Unsupervised Shape Completion via Deep Prior in the Neural Tangent Kernel Perspective
This addresses shape completion for 3D modeling applications, offering an unsupervised alternative to supervised methods, though it is incremental as it builds on deep prior concepts with NTK interpretation.
The paper tackles the problem of completing 3D shapes from incomplete scanned data by using an untrained neural network optimized per shape, interpreting this deep prior via neural tangent kernel theory to ensure completed patches resemble existing ones in kernel space. The result is an approach that completes large missing regions with plausible shapes without requiring extra training data.
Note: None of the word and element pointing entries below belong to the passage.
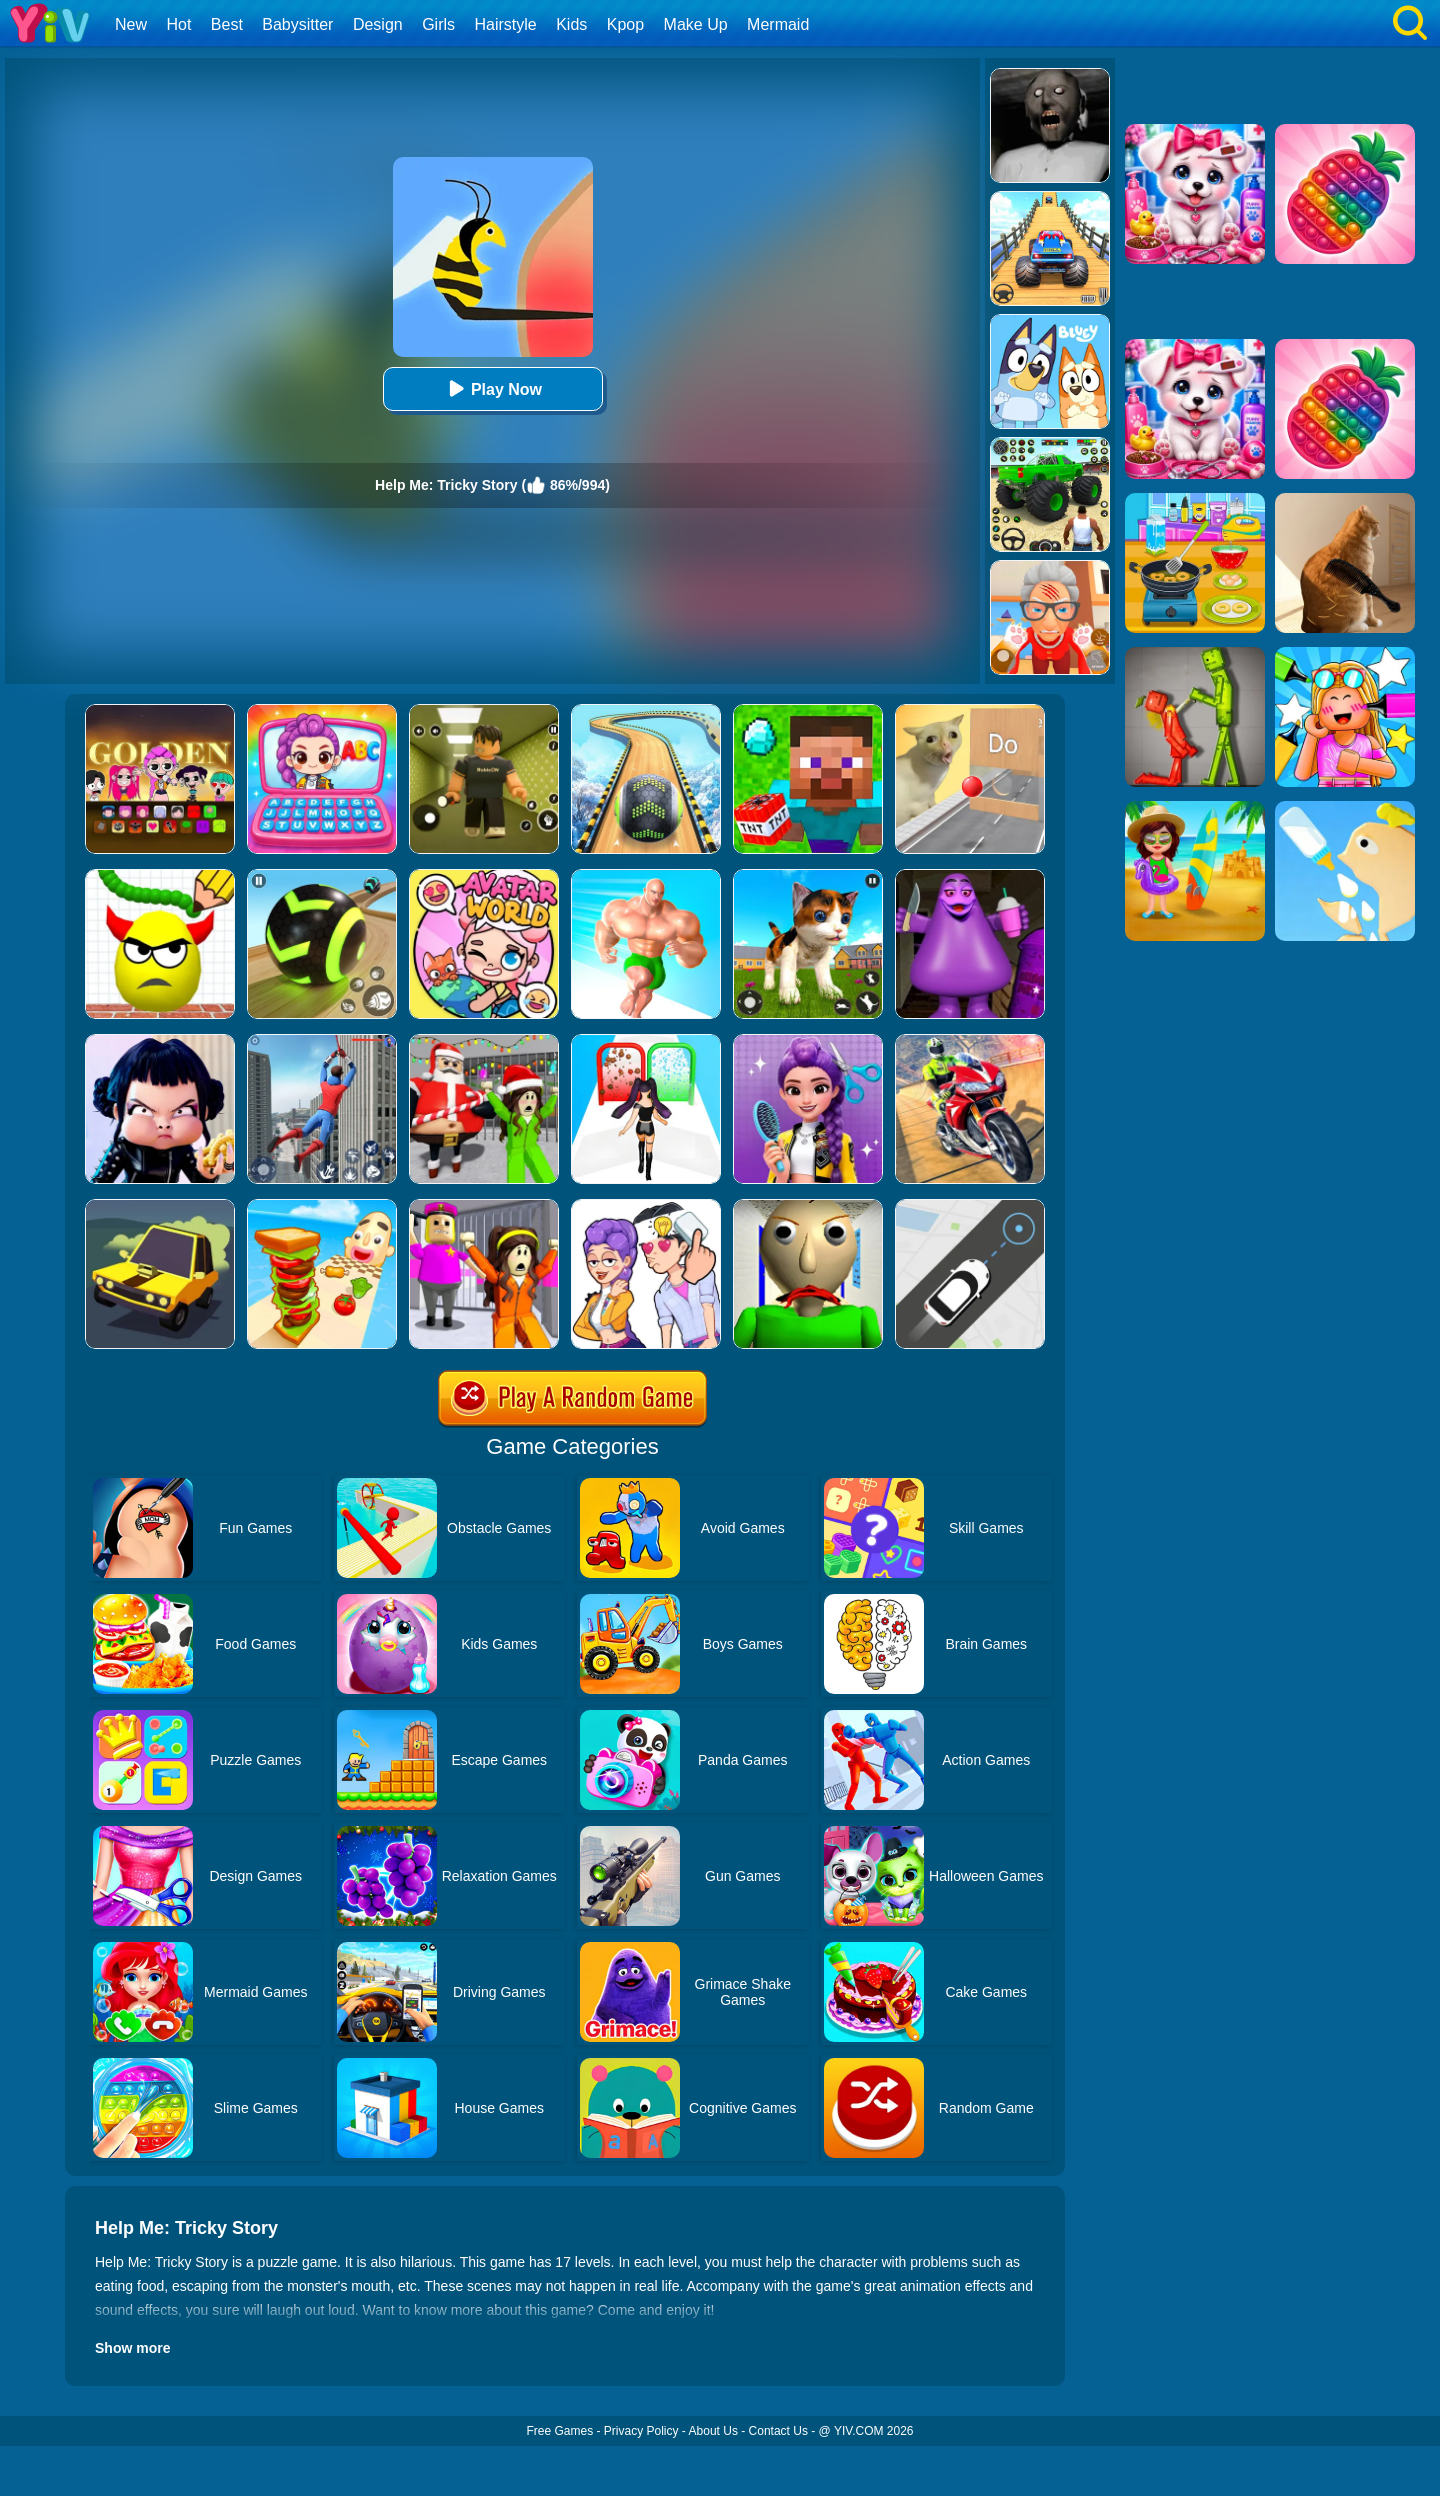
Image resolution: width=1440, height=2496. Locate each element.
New (131, 24)
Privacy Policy (641, 2431)
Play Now (492, 388)
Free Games (559, 2431)
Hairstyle (506, 24)
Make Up (696, 24)
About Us (713, 2431)
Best (227, 24)
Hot (178, 24)
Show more (132, 2348)
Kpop (625, 24)
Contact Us (778, 2431)
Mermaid (778, 24)
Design (378, 24)
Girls (438, 24)
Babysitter (297, 24)
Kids (571, 24)
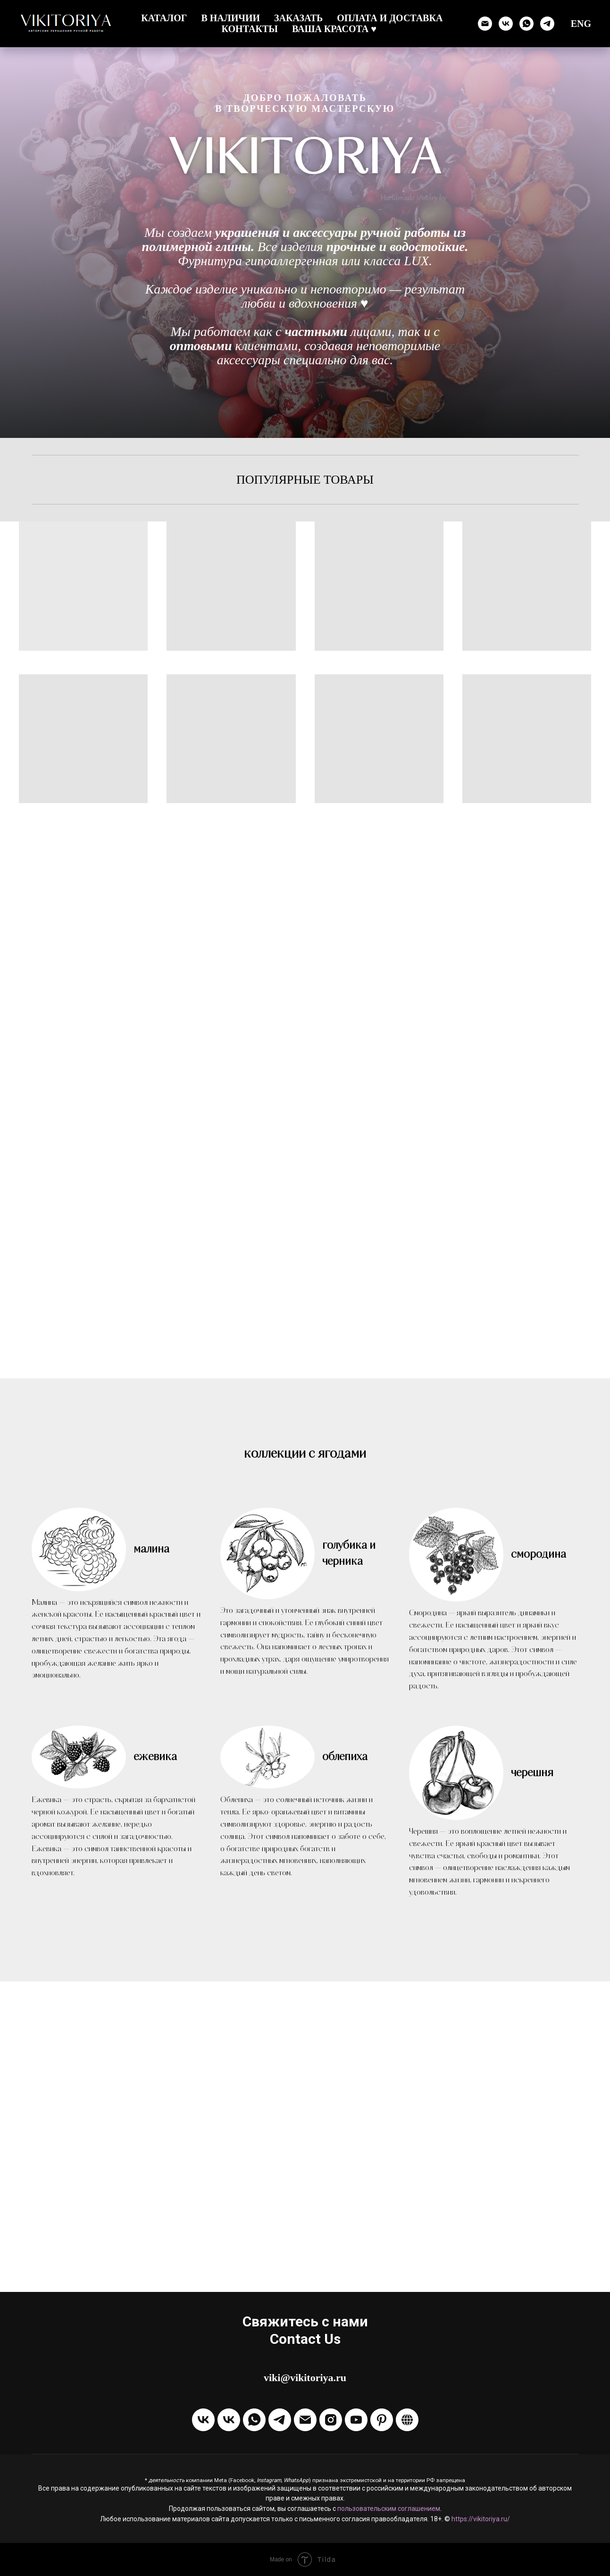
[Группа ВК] (506, 24)
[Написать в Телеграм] (547, 24)
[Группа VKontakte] (203, 2419)
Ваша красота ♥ (334, 29)
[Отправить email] (485, 24)
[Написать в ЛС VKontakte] (228, 2419)
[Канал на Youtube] (356, 2419)
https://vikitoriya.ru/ (480, 2519)
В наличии (230, 18)
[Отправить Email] (305, 2419)
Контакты (250, 29)
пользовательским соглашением (388, 2508)
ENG (581, 23)
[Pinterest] (381, 2419)
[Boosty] (407, 2419)
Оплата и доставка (390, 18)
We present a novel approach for completing and reconstructing 3D shapes from incomplete scanned data by using deep neural networks. Rather than being trained on supervised completion tasks and applied on a testing shape, the network is optimized from scratch on the single testing shape, to fully adapt to the shape and complete the missing data using contextual guidance from the known regions. The ability to complete missing data by an untrained neural network is usually referred to as the deep prior. In this paper, we interpret the deep prior from a neural tangent kernel (NTK) perspective and show that the completed shape patches by the trained CNN are naturally similar to existing patches, as they are proximate in the kernel feature space induced by NTK. The interpretation allows us to design more efficient network structures and learning mechanisms for the shape completion and reconstruction task. Being more aware of structural regularities than both traditional and other unsupervised learning-based reconstruction methods, our approach completes large missing regions with plausible shapes and complements supervised learning-based methods that use database priors by requiring no extra training data set and showing flexible adaptation to a particular shape instance.